The body of an XML document is a tree of element nodes with a single root. Each element node is a tagged structure of Unicode characters.

element syntax is:

<tagName *[attributeName="value"]> element body </tagName>
TagNames are user defined (with two exceptions we will discuss later), as are attributes.
Unlike HTML, tagNames and attributes are case sensitive.
XML names are composed of Unicode characters.
- TagNames must begin with a letter or underscore.
- Other tagName characters may contain characters, underscores, digits, hypens, and periods.
- Names may not start with the letters xml, including any variations on case. These names are reserved for use by W3C, as in the document header, at the top of this page's source file.
- Attributes are a property of the element, as opposed to the data it contains, carried in the element body.
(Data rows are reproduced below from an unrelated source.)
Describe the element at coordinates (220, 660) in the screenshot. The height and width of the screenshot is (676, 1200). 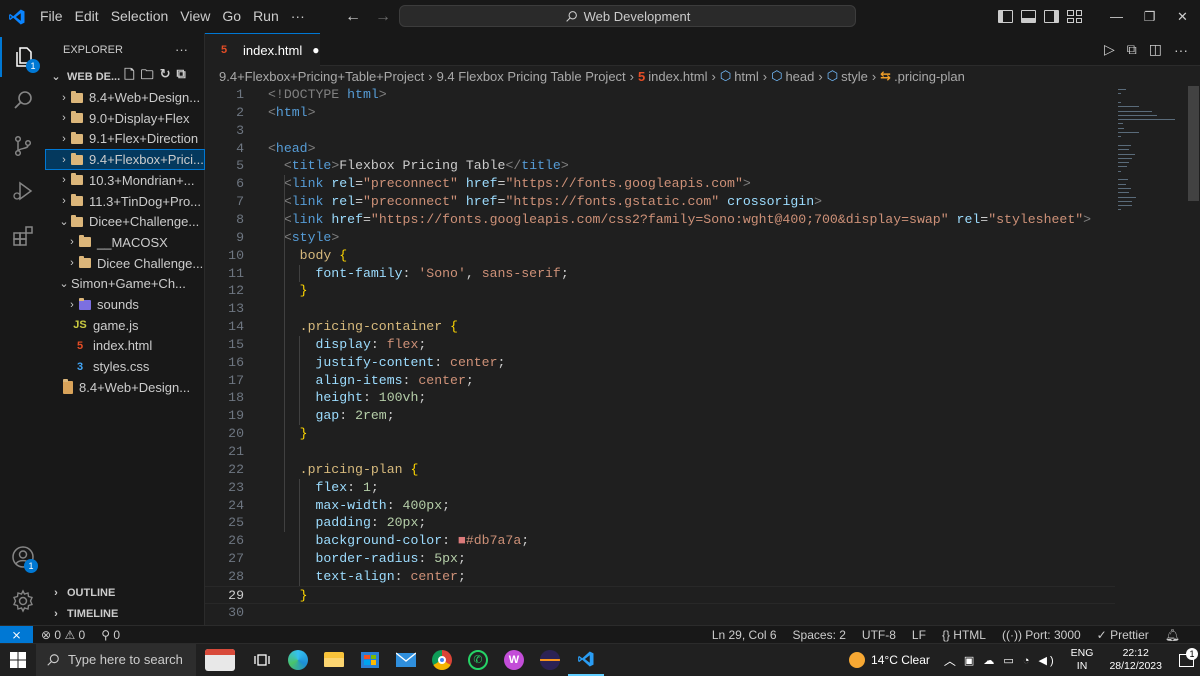
I see `calendar-widget-icon` at that location.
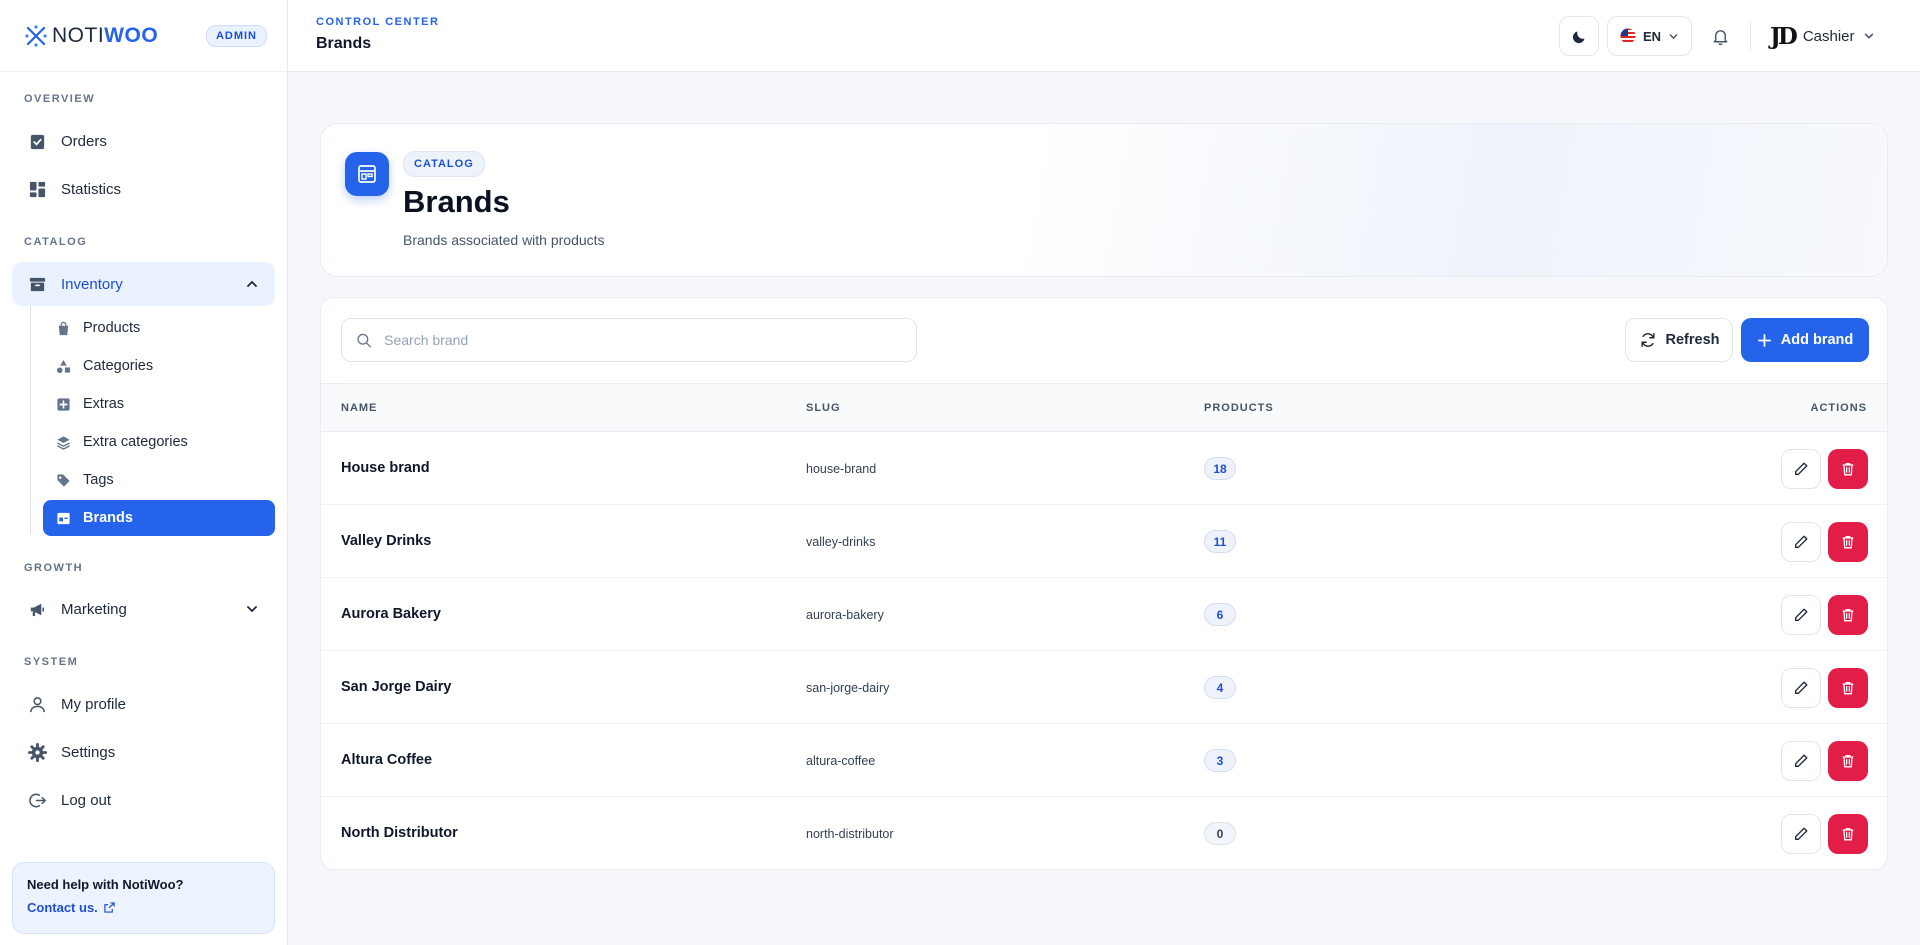 The width and height of the screenshot is (1920, 945). What do you see at coordinates (159, 518) in the screenshot?
I see `sidebar-subitem-brands: Brands` at bounding box center [159, 518].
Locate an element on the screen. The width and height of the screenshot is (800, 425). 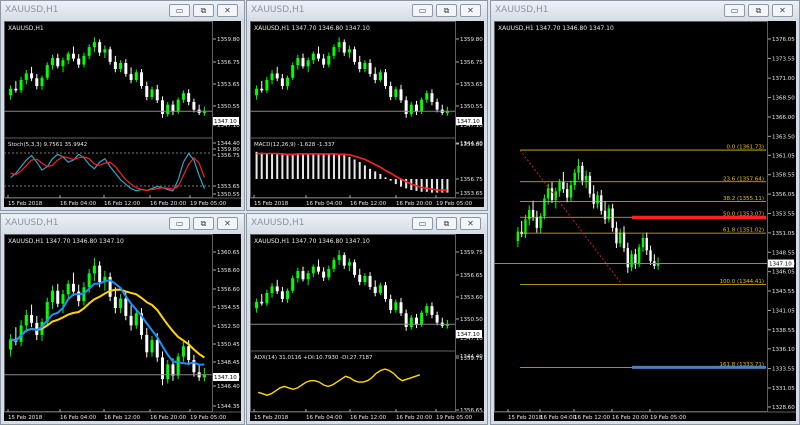
price-tick-label: 1358.60 is located at coordinates (228, 271).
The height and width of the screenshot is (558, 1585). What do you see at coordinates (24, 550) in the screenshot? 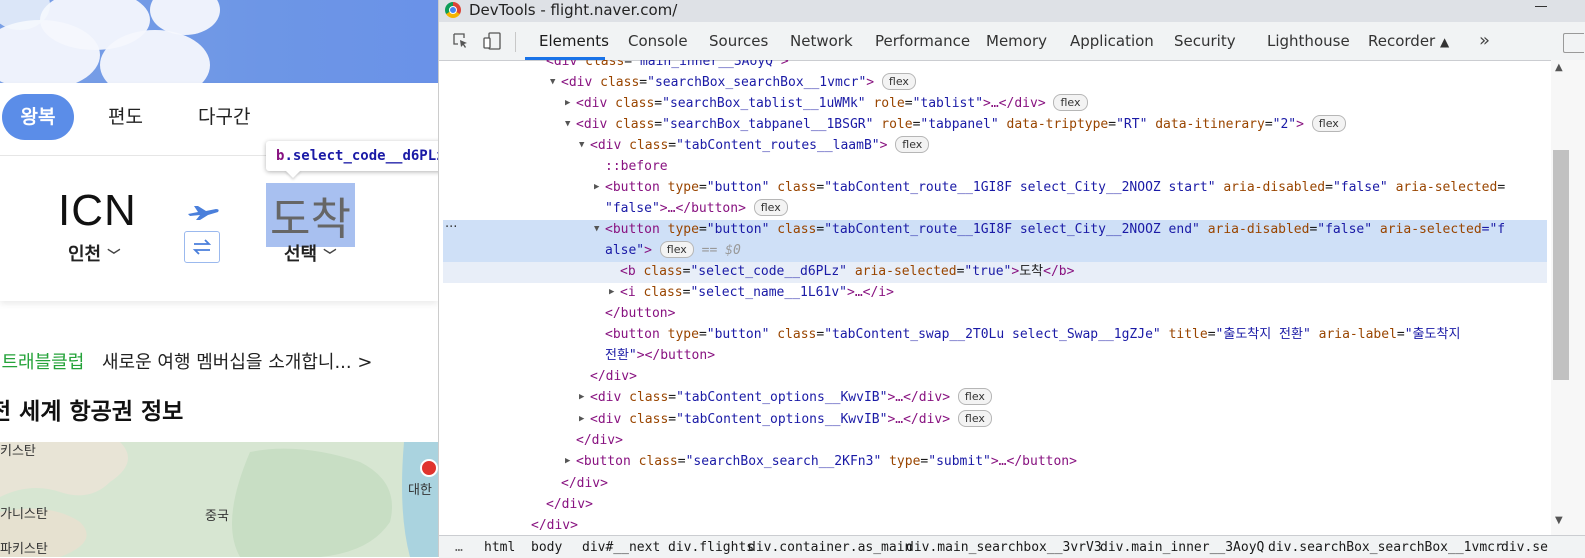
I see `map-label: 파키스탄` at bounding box center [24, 550].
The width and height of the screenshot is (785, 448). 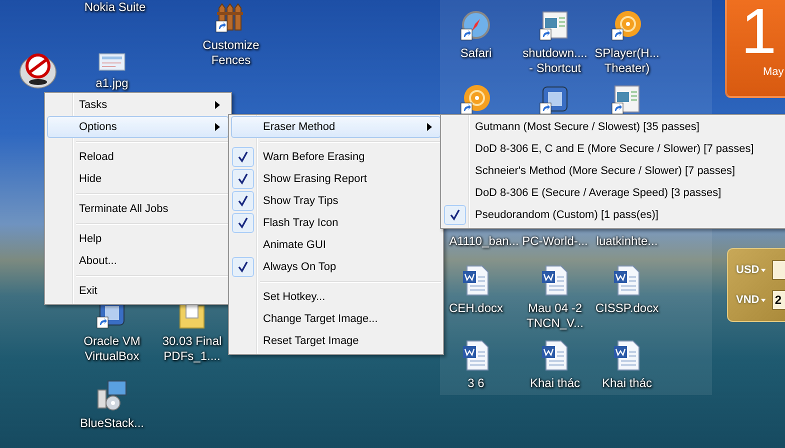 What do you see at coordinates (774, 72) in the screenshot?
I see `calendar-month: May` at bounding box center [774, 72].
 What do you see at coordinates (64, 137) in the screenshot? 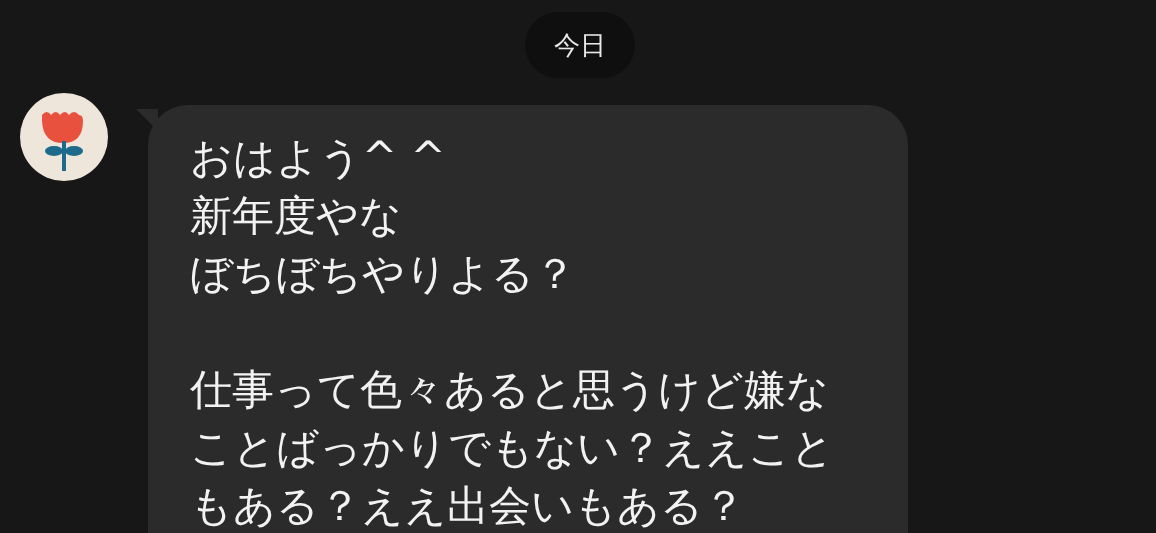
I see `flower-avatar-icon` at bounding box center [64, 137].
Attribute names follow the same rules as tagNames, and are also required to be unique, within the tag in which they are embedded. That is, an attribute name may not appear more than once in a tag.
Element bodies contain character data.
- Character data is any data that is not markup, e.g., stuff inside tags.
- The characters &, <, >, ', and " are markup delimiters and may not appear in character data. These may be represented by the five escape sequences defined for XML, e.g., "&amp", "&lt", "&gt", "&apos", and "&quot", respectively.
- CDATA sections are a way to pass data that contains markup delimiters without using escape sequences. The XML parser will not interprete characters in a CDATA section, but simply pass it along to the application. The syntax for a CDATA section is:
  
  <! [CDATA[...]]>
  Note that CDATA sections will not work for passing binary data to an application, as it is possible that the binary data contain a bit sequence interpreted by the parser as "]]>". This would cause termination of the CDATA section before the binary data was completely digested.
To pass binary data, you must convert it to a character representation. Converting to hexadecimal representation is easy, but doubles memory required to hold the data. The Simple Object Acess Protocol (SOAP) parser uses a conversion scheme that expands binary data by about 30%.
A well-formed XML document has:
- An optional prolog:
  - Starts with the line:
    
    <?xml version="1.0">
    This identifies the file contents as belonging to an XML document.
  - Processing instructions (more on this later).
  - A reference to a DTD or schema, used for validation.
  Stand-alone documents should include the first item. The second two are strictly optional. XML data islands, used as part of a larger document (perhaps HTML), will not use the first item either.
- A body with a single root node. The body of this root node may contain one or more elements, as may the bodies of any descendent node.
- An optional epilogue consisting of comments and processing instructions.